According to the McGinnis model of 2002, what percentage of health differences between people is related to their behaviour?
- A. 10%
- B. 20%
- C. 30%
- D. 40%
Correct Answer: D
Rationale: McGinnis pegs behaviour smoking, eating at 40% of health gaps, big over genes or care. Nurses lean on this, a chronic choice chunk.
The nurse is assessing a client with severe anemia. Which clinical manifestation does the nurse expect to see in this client?
- A. Bradycardia
- B. Pale, cool skin
- C. Hypertension
- D. Warm, flushed skin
Correct Answer: B
Rationale: Severe anemia starves oxygen pale, cool skin reflects shunted flow and low hemoglobin, a classic find as body compensates. Bradycardia's rare; tachycardia revs to pump more. Hypertension doesn't fit BP may drop. Warm, flushed skin suits overload, not anemia. Nurses expect pallor, tying it to blood's oxygen flop, a sign guiding transfusion or iron.

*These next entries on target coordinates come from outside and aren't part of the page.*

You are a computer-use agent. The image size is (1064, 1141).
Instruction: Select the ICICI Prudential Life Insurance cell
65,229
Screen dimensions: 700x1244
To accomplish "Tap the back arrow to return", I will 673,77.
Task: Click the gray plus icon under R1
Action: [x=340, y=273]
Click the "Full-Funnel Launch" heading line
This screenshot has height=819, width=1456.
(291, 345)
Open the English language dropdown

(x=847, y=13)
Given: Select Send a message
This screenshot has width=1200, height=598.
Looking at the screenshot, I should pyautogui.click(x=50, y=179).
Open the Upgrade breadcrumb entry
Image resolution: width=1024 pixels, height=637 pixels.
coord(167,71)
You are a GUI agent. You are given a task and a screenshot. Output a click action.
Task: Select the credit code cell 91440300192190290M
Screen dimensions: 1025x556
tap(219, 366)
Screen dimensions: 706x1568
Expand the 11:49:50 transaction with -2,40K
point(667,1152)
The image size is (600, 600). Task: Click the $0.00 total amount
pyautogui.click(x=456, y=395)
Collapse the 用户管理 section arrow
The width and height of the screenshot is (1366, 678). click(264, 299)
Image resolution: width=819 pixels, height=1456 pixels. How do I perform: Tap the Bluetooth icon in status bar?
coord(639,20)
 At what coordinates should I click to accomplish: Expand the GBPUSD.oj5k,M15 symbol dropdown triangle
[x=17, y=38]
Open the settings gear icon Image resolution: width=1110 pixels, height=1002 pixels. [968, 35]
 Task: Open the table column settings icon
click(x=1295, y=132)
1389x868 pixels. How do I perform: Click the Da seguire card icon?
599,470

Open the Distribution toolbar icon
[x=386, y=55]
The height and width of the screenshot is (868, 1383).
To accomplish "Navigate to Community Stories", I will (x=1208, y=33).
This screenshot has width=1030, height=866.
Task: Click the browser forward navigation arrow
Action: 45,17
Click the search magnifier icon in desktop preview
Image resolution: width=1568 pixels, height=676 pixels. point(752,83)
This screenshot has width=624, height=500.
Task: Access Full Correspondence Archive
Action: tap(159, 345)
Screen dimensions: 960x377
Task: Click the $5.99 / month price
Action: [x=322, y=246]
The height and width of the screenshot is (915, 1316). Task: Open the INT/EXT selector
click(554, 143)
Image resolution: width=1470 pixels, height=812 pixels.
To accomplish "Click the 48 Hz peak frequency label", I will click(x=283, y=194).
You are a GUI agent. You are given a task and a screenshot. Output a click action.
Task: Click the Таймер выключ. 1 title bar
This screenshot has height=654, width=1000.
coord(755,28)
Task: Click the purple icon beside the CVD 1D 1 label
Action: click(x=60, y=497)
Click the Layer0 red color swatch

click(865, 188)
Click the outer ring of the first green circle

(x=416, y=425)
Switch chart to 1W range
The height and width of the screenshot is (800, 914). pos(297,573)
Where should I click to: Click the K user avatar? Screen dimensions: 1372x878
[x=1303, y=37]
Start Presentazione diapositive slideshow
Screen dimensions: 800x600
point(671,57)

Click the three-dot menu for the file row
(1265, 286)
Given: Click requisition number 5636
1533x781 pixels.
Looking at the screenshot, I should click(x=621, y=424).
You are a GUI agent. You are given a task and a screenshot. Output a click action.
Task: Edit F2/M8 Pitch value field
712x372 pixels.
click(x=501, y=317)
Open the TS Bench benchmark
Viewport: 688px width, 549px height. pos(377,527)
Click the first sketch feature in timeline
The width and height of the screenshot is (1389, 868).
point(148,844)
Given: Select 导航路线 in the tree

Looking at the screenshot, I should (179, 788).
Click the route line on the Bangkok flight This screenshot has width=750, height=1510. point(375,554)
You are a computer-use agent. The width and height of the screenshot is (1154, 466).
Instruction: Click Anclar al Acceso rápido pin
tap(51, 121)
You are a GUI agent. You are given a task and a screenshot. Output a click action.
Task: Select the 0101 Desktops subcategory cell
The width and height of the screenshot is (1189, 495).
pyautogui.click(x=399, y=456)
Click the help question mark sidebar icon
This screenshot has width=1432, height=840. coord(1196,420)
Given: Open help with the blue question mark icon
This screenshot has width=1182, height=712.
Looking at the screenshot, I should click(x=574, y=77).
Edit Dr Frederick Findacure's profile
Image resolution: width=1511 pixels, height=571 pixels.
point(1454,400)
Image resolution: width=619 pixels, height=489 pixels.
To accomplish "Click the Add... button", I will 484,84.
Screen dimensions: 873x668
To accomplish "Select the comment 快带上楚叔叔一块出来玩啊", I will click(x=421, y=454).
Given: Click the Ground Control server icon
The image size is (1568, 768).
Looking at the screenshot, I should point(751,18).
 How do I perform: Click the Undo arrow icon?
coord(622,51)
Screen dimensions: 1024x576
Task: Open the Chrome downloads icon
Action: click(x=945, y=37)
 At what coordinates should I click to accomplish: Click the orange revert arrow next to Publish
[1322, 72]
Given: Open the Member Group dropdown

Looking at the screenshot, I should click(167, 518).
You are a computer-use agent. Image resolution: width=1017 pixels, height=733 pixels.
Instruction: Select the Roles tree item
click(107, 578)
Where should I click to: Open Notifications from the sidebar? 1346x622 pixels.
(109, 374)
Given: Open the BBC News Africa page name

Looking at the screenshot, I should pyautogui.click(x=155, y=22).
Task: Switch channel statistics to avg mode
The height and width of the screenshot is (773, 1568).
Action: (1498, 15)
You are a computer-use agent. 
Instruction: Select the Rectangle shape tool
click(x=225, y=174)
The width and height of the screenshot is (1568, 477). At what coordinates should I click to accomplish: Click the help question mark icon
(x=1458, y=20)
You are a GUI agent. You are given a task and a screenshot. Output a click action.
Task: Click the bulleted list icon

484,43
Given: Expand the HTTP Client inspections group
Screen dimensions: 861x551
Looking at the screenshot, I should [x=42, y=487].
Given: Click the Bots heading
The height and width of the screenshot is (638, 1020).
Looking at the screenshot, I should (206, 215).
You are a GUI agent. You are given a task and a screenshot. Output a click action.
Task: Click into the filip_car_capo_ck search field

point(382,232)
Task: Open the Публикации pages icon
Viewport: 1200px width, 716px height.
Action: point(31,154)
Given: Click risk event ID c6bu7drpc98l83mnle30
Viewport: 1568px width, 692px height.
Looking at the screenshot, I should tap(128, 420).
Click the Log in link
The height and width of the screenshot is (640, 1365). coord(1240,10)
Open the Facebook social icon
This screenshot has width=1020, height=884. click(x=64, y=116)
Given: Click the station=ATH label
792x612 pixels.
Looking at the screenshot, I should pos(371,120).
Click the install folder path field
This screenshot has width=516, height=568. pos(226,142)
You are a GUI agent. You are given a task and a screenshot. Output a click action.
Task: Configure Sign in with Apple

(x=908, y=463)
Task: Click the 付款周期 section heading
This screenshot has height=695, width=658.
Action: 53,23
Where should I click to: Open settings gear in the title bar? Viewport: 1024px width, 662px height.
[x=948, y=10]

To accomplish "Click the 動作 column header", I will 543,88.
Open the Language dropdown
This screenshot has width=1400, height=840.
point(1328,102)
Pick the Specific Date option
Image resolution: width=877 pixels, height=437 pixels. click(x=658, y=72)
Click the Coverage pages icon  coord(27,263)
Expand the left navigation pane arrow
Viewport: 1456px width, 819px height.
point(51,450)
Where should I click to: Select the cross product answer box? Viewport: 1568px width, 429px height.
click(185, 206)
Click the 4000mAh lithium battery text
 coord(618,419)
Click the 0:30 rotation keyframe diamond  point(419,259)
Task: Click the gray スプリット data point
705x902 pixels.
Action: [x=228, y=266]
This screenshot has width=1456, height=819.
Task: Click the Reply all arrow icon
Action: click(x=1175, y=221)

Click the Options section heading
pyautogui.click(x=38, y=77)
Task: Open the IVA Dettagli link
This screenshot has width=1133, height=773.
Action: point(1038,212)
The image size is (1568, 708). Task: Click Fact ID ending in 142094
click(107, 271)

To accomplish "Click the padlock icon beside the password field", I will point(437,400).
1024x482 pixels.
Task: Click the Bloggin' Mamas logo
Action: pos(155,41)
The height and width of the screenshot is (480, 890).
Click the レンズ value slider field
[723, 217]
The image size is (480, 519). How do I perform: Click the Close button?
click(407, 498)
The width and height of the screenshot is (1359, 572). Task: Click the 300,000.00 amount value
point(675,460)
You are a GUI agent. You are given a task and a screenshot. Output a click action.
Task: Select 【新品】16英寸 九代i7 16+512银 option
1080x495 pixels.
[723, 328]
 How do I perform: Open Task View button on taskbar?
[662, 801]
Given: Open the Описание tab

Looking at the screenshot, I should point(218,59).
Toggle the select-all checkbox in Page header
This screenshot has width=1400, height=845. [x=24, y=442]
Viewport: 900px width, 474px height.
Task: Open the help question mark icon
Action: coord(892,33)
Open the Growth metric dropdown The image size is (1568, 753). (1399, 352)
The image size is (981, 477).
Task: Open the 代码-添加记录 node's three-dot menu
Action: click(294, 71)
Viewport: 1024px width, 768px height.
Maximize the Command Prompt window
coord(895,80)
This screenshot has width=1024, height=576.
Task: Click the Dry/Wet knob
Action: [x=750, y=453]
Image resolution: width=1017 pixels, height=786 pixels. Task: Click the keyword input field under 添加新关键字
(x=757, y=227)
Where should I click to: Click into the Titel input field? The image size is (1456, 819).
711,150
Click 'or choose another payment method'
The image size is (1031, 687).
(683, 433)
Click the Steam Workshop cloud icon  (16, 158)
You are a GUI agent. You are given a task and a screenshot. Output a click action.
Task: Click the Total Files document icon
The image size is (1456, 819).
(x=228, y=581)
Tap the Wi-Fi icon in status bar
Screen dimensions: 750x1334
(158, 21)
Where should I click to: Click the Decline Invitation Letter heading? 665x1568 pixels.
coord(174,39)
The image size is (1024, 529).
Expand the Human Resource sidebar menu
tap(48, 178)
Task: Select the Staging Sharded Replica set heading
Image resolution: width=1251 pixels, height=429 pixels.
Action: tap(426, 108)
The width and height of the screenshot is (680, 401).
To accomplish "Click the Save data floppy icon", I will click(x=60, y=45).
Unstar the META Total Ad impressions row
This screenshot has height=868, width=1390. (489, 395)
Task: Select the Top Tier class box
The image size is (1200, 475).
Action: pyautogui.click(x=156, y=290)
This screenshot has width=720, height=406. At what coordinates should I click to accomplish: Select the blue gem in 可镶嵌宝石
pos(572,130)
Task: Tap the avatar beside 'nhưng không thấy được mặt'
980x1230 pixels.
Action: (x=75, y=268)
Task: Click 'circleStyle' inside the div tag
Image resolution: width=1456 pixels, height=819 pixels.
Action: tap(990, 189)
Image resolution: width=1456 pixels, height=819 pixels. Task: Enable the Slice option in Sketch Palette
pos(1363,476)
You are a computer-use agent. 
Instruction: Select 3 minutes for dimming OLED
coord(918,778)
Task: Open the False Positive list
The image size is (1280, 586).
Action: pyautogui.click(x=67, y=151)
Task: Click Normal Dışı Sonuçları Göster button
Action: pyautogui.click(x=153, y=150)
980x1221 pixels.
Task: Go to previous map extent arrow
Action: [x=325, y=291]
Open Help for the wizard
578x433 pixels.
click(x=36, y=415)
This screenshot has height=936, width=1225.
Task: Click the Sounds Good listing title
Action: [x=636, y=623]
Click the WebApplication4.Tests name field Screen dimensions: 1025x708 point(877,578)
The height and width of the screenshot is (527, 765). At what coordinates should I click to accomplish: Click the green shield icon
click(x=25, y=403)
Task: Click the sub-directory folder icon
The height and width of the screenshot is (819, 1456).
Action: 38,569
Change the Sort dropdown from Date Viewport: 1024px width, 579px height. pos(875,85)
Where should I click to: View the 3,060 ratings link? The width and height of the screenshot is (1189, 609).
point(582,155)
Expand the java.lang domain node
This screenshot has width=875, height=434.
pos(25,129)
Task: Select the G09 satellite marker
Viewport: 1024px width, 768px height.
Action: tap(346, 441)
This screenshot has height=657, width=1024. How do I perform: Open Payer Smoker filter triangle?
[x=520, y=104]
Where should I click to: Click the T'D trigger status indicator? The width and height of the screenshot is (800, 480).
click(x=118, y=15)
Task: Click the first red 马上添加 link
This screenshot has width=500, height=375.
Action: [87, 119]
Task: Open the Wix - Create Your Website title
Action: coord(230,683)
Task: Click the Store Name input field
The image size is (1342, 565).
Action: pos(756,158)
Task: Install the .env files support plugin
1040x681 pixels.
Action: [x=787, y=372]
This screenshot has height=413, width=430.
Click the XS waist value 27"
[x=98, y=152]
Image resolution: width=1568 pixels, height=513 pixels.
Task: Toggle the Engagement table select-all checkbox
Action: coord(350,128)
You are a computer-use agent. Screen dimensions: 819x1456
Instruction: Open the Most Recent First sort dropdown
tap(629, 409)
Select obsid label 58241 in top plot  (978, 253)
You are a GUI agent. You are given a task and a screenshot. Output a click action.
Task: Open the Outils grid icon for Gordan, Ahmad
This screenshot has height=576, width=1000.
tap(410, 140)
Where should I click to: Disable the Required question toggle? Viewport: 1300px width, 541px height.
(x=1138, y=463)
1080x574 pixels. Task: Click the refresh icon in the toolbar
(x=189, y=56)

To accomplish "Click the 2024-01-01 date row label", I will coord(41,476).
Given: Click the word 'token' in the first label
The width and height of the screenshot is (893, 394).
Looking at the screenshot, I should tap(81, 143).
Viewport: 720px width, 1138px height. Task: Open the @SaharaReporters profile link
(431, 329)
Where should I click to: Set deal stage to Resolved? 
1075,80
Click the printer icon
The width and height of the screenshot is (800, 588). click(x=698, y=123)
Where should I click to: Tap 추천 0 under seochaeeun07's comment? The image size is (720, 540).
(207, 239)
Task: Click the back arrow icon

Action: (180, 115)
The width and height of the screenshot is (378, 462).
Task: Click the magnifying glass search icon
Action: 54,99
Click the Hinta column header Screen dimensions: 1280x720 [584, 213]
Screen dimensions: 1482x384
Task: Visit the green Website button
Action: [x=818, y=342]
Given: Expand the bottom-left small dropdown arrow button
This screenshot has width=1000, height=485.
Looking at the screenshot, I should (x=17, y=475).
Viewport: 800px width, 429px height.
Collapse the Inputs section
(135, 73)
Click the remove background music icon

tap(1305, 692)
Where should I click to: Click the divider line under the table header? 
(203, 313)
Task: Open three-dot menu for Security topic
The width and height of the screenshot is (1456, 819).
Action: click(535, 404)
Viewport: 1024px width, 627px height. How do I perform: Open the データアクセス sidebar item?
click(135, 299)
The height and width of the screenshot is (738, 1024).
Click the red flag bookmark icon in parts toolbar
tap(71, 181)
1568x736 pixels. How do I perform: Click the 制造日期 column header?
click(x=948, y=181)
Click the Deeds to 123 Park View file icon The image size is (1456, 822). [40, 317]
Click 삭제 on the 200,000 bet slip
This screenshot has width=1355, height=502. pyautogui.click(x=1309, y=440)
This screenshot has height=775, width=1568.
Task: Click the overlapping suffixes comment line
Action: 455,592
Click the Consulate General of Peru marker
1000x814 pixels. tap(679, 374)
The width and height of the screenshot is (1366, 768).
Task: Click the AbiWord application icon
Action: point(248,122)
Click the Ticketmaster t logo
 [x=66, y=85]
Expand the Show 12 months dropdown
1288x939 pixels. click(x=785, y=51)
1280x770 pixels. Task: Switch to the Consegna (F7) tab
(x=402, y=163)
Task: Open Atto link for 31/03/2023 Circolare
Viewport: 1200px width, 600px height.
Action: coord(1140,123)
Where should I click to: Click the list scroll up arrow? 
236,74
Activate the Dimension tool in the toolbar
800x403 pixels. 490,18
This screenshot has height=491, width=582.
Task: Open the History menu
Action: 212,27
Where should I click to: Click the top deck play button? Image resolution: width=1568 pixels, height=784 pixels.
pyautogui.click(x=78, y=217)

A 30yr NZ man goes to PNG, takes 300 mg chloroquine weekly for 2 weeks prior and 4 weeks post his trip. 3/12 later gets febrile/sweats/maleana with malaria parasites on film. The following is true
- A. He took 1/2 the normal dose of chloroquine
- B. If he took primaquine for 2/52 this wouldn't have happened
- C. Assume chloroquine resistance and treat accordingly
- D. This is probably p. falciparum
Correct Answer: C
Rationale: PNG malaria chloroquine's 250 mg norm, resistance rife, not dose, primaquine, or falciparum lock. Nurses switch this chronic resistant fix.
Spirometry is used to determine the severity of COPD and to monitor disease progression. This test measures
- A. The ratio of volume of air the patient can forcibly exhale in 1 second and forced vital capacity
- B. The ratio of residual volume when patient has fully exhaled and forced vital capacity
- C. The ratio of forced vital capacity and volume of air the patient can forcibly exhale in 6 seconds
- D. The ratio of respiratory effort and respiratory rate
Correct Answer: A
Rationale: Spirometry sizes COPD FEV1/FVC ratio, air blasted in one second versus all-out capacity, pegs obstruction's depth, tracking decline. Residual's post-exhale, not this; 6-second's off; effort-rate's vague. Nurses lean on this, staging chronic airflow's fade.